L'indagine di Adico in provincia di Venezia rivela una generale insoddifazione nei confronti dei servizi negli uffici postali. Ma ci sono anche delle note positive

È un rapporto complicato quello fra utenti del veneziano e uffici postali, questo quanto risulta da un'indagine svolta da Adico, associazione difesa consumatori, che ha interpellato i propri soci on line. L’indagine è scaturita dopo l’incontro fra associazioni dei consumatori e poste Italiane organizzato a Roma il 28 e il 29 ottobre scorsi.

Il questionario partiva dall’analisi delle principali problematiche denunciate dai consumatori-utenti veneziani su tutti i fronti. Una segnalazione su quattro riguarderebbe le utenze: doppie fatturazioni, conguagli stratosferici, bollette che non arrivano, errate domiciliazioni. Disagi a doppia cifra anche per quanto concerne le multe (10%) e il turismo (vacanze rovinate, voli saltati, pacchetti truffaldini per un totale del 12%).
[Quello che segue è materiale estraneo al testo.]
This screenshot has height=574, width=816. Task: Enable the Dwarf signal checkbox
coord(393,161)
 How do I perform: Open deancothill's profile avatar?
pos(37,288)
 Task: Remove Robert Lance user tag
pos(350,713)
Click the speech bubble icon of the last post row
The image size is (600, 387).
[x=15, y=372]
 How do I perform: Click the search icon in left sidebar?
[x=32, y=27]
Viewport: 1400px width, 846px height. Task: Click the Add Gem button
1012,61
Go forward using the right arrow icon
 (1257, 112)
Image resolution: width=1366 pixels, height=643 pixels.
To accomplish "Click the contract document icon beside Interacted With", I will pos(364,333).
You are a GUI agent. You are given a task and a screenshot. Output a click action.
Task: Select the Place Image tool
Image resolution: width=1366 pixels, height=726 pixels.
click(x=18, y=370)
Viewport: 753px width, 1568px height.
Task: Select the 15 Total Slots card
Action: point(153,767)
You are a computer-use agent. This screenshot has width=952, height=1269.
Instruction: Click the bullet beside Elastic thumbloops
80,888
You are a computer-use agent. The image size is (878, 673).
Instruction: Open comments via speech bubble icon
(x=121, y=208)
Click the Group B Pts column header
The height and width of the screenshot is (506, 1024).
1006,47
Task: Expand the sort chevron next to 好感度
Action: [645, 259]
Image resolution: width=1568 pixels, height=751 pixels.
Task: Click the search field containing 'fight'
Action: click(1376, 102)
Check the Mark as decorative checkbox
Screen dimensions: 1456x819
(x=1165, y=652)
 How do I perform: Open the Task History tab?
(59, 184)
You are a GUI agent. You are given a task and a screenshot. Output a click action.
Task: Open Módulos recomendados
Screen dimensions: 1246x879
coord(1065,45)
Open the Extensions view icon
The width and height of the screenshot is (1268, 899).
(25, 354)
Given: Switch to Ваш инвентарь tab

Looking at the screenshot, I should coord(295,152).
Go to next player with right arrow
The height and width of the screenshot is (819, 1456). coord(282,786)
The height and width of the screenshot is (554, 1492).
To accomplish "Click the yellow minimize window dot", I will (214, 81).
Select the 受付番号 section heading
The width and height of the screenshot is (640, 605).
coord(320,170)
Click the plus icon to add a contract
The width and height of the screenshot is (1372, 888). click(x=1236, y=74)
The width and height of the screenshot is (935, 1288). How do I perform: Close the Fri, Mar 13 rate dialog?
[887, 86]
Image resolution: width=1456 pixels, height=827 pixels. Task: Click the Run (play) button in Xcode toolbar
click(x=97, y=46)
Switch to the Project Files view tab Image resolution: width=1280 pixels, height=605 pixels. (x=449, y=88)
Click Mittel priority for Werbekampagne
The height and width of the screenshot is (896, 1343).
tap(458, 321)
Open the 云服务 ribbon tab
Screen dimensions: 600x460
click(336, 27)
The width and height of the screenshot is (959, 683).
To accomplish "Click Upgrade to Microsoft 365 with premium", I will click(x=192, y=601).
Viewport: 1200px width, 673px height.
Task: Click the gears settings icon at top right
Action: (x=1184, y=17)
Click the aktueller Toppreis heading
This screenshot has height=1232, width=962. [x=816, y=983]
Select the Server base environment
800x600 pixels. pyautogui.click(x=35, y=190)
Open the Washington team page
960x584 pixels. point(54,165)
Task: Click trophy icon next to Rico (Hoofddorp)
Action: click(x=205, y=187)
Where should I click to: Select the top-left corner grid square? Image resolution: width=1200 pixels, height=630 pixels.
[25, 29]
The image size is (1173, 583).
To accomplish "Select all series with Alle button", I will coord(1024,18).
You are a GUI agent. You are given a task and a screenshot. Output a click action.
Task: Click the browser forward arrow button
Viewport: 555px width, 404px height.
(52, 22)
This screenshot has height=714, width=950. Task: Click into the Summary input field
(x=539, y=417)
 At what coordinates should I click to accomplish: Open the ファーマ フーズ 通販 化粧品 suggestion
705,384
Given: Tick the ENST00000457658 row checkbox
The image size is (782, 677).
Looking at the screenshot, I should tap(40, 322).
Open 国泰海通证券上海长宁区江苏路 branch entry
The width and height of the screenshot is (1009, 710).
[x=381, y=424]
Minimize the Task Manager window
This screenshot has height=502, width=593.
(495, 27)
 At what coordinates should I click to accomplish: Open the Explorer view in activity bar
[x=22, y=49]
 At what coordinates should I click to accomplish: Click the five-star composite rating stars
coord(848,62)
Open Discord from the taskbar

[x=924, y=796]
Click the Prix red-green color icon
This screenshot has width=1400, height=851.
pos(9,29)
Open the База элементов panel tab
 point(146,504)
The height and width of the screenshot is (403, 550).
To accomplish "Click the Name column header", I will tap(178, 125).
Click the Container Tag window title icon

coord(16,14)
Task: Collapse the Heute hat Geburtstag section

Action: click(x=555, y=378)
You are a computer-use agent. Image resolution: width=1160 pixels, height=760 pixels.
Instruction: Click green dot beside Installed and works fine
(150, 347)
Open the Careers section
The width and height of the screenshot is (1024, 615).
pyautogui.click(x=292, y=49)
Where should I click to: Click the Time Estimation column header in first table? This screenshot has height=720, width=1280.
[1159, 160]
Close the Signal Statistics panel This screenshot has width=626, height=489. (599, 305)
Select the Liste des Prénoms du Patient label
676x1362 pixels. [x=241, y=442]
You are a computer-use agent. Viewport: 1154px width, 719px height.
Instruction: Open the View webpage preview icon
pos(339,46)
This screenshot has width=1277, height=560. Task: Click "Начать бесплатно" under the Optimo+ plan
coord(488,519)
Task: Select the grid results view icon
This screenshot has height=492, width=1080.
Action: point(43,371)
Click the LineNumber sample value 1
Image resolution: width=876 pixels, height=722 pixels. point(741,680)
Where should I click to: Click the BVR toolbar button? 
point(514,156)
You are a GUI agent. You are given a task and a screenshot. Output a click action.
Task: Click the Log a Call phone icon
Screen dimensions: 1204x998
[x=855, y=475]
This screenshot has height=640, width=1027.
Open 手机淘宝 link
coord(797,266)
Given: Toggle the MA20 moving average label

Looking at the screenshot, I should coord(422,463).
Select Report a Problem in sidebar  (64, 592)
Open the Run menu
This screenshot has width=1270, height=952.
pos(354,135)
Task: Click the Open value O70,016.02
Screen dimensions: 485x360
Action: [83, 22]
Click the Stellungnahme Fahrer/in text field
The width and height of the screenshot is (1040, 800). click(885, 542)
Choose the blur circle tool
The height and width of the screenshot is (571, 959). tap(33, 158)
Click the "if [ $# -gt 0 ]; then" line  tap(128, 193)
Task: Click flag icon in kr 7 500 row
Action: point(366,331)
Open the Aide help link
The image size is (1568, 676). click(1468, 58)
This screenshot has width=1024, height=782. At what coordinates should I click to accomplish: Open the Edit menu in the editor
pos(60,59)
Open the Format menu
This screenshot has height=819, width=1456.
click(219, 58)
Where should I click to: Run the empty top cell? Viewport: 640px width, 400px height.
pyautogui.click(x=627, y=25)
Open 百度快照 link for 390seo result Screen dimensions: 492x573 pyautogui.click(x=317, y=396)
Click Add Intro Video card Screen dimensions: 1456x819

Il tram, invece, ha fatto lievitare i casi che ricadono sotto il settore dei trasporti e della viabilità (6%).

La ricerca si è poi focalizzata sui rapporti fra consumatori veneziani e poste Italiane. Un terzo del campione critica le code eccessive agli sportelli, uno su quattro contesta l’eccesiva burocrazia, fra moduli e incartamenti. Per il 16% del campione le poste sono diventate ormai un minimarket, con prodotti di ogni tipo e spesso fuori luogo. E l’8% degli intervistati definisce i dipendenti scortesi, in certi casi considerati come veri e propri procacciatori d’affari. Il 13% dei consumatori veneziani, infine, indica nei disservizi postali uno dei principali punti deboli delle Poste: corrispondenza in ritardo, pacchi rotti, domiciliazioni errate. Il 35% dei consumatori che si rivolge ad Adico denuncia problemi con Postepay per casi di addebiti fraudolenti sulle prepagate.

Fra i punti di forza della poste per i consumatori veneziani, la buona distribuzione degli uffici postali sul territorio provinciale (72%), l’innovazione tecnologica (10%) e il buon dialogo con le associazioni dei consumatori sulle tematiche non finanziarie (18%).